Accuracy of Breast Cancer Diagnosis by Physical, Radiologic and Cytologic Combined Examinations

Abstract
Physical examination, mammography and fine-needle aspiration cytology were performed in 1498 consecutive cases with a solitary solid lump of the female breast. The intent was to verify the validity of this diagnostic triplet in the accuracy of the preoperative diagnosis of breast cancer. Clinically sure cancers were excluded from the study. The collected data were evaluated in terms of sensitivity, specificity and predictivity of any procedure alone or in combination. In 1138 cases confirmed by histology (514 carcinomas and 669 benign or non-neoplastic lesions), the physical examination and mammography were very sensitive (respectively 96% and 84%) but with a high rate of false-positive reports (respectively 20% and 18%).

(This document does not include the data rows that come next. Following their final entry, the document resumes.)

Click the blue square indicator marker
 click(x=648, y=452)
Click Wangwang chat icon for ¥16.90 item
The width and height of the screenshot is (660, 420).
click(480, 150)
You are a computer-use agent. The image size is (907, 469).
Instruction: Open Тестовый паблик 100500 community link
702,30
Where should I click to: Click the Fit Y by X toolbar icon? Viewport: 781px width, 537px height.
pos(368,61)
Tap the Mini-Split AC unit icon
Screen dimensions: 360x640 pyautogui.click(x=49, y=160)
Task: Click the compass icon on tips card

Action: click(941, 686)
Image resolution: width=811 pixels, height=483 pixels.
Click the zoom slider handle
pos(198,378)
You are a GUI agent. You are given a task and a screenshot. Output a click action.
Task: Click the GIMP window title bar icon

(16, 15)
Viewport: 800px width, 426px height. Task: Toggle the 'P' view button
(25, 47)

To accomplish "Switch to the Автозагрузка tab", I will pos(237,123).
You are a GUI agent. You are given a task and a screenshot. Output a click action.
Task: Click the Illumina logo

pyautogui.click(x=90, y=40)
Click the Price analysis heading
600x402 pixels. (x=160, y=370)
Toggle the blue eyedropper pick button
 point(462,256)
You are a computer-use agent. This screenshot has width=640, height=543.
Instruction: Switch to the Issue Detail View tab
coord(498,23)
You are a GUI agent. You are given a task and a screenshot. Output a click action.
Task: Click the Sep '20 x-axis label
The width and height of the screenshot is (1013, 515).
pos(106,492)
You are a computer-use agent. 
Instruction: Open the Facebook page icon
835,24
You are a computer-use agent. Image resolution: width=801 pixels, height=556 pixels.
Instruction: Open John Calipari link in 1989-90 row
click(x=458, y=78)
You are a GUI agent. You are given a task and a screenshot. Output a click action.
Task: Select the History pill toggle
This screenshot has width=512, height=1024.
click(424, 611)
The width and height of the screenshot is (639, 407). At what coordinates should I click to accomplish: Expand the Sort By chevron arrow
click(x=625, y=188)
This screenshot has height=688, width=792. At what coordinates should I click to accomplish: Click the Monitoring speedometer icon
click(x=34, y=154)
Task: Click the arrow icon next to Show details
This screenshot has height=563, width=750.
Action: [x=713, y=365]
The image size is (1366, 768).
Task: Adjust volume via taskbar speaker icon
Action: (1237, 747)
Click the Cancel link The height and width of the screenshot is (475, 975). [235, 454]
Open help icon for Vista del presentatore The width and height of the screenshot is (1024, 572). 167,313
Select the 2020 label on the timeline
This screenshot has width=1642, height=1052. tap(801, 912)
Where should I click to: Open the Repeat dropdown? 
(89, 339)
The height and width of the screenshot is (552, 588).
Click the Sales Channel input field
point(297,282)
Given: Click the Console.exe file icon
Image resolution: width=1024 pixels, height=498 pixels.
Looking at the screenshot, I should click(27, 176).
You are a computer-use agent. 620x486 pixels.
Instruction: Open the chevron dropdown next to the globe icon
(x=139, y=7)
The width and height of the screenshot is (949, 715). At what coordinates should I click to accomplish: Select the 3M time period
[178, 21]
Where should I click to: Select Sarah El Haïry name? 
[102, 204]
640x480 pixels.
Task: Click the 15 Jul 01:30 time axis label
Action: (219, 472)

The cytologic diagnosis was less sensitive (65%), mostly due to many inadequate smears, but highly specific (93%) and predictive for malignancy (99%) when the cytologic report was frankly positive. Any single procedure improved the overall sensitivity, and taken together this triplet appears to be the most effective noninvasive diagnostic combination that provides in a short time with minimal cost and discomfort, a diagnosis of certain malignancy in about 50% of carcinomas with a predictivity close to 100%, when cytology detected malignancy.